Nova Science Publishers

Place of Publication

NY

Editor(s)

Russell Waugh

Faculty

Faculty of Education and Arts

School

School of Education / Fogarty Learning Centre

RAS ID

10094

Comments

Richmond, J. Waugh, R. F., & Konza, D. M. (2010). Rasch measures of number discrimination and reversal, and numbers in calculations for young children. In Russell Waugh (Ed.). Specialized Rasch measures applied at the forefront of education (pp. 85-102). Hauppauge, New York: Nova Science Publishers. Available here.

Abstract

Number literacy is a very important topic and the Australian Government runs numeracy and literacy tests, administered through the State Education Departments, for all Year 3 (8 years old), Year 5 (10 years old) and Year 7 (12 years old) students. Results of these tests are reported to schools and parents with a view to ensuring that all children meet certain numeracy standards and that children who are ‘falling behind’ are detected early so that remedial work can be given. Rasch measures were created with the RUMM2020 computer program for Visual Discrimination of Numbers (VDN) and Figure Ground Numbers in Calculations (FGNC). The student sample was N=324 pre-primary and primary students in Perth, Western Australia, aged 4-9 years old.
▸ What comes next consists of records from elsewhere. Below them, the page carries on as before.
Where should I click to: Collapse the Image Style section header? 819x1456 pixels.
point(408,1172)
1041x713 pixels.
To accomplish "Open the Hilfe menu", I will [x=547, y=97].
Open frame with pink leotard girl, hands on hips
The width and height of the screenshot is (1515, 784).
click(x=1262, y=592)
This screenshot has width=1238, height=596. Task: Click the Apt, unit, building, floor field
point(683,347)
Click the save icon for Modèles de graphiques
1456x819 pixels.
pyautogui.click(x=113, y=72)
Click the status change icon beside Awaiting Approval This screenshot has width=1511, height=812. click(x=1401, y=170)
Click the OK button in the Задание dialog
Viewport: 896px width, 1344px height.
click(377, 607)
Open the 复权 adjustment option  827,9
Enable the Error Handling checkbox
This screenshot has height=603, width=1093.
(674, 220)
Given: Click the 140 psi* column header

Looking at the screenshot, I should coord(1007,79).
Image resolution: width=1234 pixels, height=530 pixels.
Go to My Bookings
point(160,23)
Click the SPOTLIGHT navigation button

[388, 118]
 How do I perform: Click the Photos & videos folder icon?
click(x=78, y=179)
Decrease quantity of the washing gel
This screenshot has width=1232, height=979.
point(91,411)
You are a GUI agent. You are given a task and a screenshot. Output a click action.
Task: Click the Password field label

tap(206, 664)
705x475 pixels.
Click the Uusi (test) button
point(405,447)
Data on 20 items for VDN and 28 items for FGNC, where each item was scored in one of two categories (wrong scored zero and correct scored one), were Rasch analysed to create two linear scales. Six of the initial 20 items for VDN were deleted due to item misfit statistics, leaving 14 items. Thirteen of the initial 28 items for FGNC were deleted due to item misfit statistics, leaving 15 items. The final data for VDN and FGNC were used to create two highly reliable, linear, uni-dimensional scales (Student Separation Indices of 0.75 and 0.95 respectively) where the items are ordered from easy to hard and the student measures from low to high on the same scale. The two scales showed no statistically significant interaction of student measures on item difficulties along the scale, meaning that there was good agreement about the item difficulties along each scale, and each scale was unidimensional. The item-trait chi-squares are respectively, χ² = 68.34, df=0.92, p=0.12, and χ² = 58.83, df=60, p=0.52. The fit residual statistics for each of the two scales was reasonable and the targeting was reasonable.